Today annual SS retirement cost exceeds $465 B or 10.84% of labor; in twenty years it will rise to 16.02% and in thirty years to 17.77%. But this same SS fund collects tax for Medicare and Medicaid in addition, which is projected by Congressional Budget Office to rise from today's 8.4% of GDP to 17% of GDP in 25 years. By 2030 industry can expect cost increases over three-fold for required share of taxation. National debt and deficit growing at such rates to fund ballooning liabilities will make industry non-competitive in a world disinclined to accept an increasingly unstable dollar, unstable because the multitudes do not accept the idea of forever-debt. Forget whether old people get SS welfare checks or the old and indigent cannot afford sickness. When U.S. industry is not viable, our society is not either. National economic death is on a two or three decade horizon unless this specific matter is addressed NOW.
The only feasible way to salvage the U.S. retirement and health care system is with some form of personal savings account (PSA), and this is a focus of debate. Ideas include:
- (a) replace SS with a 100% PSA retirement as Chile operates (successfully)
- (b) adopt a two-tiered system with a flat rate basic benefit supplemented by a PSA
- (c) earmark a specific percentage of existing payroll withholdings to a PSA
- (d) mandate added payroll withholdings for a PSA
- (e) use federal budget surpluses to fund PSAs
- (f) create a federal investment board to invest SS funds in stocks and bonds
- (g) create a retirement only PSA that supplements existing SS.

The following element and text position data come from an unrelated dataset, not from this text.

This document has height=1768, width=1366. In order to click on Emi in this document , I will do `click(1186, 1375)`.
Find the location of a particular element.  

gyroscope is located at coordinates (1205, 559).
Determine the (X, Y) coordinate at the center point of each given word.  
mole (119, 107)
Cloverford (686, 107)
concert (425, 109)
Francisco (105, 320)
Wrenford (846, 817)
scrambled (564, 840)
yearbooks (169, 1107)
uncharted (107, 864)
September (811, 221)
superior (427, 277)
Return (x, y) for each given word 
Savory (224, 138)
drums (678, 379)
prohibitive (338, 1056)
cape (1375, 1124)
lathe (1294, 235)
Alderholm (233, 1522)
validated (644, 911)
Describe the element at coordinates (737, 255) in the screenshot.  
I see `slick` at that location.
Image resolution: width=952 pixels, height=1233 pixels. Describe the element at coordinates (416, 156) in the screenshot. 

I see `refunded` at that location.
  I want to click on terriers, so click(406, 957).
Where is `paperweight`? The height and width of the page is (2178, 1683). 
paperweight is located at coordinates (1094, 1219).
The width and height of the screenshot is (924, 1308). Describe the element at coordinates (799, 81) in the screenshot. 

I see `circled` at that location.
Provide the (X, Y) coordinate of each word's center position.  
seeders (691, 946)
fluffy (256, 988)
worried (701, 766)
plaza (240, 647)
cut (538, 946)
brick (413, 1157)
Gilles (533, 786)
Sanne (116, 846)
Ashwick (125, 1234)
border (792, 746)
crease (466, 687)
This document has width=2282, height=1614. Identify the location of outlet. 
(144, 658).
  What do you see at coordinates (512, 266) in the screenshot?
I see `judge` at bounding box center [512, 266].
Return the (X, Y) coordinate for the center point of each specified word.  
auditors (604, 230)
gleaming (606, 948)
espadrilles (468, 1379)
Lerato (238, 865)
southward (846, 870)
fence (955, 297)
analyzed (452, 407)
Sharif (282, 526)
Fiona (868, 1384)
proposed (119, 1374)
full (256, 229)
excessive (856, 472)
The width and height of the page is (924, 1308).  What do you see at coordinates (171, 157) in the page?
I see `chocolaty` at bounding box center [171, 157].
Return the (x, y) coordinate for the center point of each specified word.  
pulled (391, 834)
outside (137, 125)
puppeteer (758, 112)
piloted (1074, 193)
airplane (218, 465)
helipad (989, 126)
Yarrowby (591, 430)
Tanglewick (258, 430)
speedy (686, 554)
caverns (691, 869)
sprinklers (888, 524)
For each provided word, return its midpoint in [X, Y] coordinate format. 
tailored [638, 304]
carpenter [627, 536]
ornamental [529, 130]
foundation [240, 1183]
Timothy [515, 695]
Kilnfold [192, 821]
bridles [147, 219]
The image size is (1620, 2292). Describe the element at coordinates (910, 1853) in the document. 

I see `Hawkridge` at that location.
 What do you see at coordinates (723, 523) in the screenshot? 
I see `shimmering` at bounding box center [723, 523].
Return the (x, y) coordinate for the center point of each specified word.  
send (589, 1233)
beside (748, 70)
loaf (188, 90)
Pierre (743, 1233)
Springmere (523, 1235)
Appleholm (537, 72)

Looking at this list says (e) and (f) do not survive the giggle test, (a) is a U.S. political non-starter, (d) is what we have now in modified form called 401-(k) or IRA accounts, is voluntary, but liberals want to make it mandatory as a tax, while (c) is what conservatives seek, and liberals and AARP claim is "a risky scheme," but will eventually win in some form. Look at (b) and (g); some form of (b) is feasible politically, alleviates devastation, and sets a new national course. Possibly (g) aids reaching goals but, I cannot endorse it any more than you until we examine details.
A favorite (g) choice is the Social Security KidSave Accounts Act (HR 1041) first proposed by former Democrat Senators Bob Kerrey and Patrick Moynihan and endorsed by conservative Republican Senators Rick Santorum and Charles Grassley, and Democrat John Breaux. Under KidSave, each U.S. newborn (only legals we presume) would get a $2,000 loan from Social Security Administration deposited to a PSA that could not be opened until that citizen-owner retires or dies. The account would be managed by a Thrift Savings Plan manager (same fellow who now manages existing federal employee PSAs), in one of three options now used for investments in government bonds, corporate bonds, or stock index funds. Parents and grandparents could contribute $500 tax-free money annually and when the owner reaches age thirty, the original money would be returned to SSA in five annual installments linked to inflation over the thirty-five year term of the loan.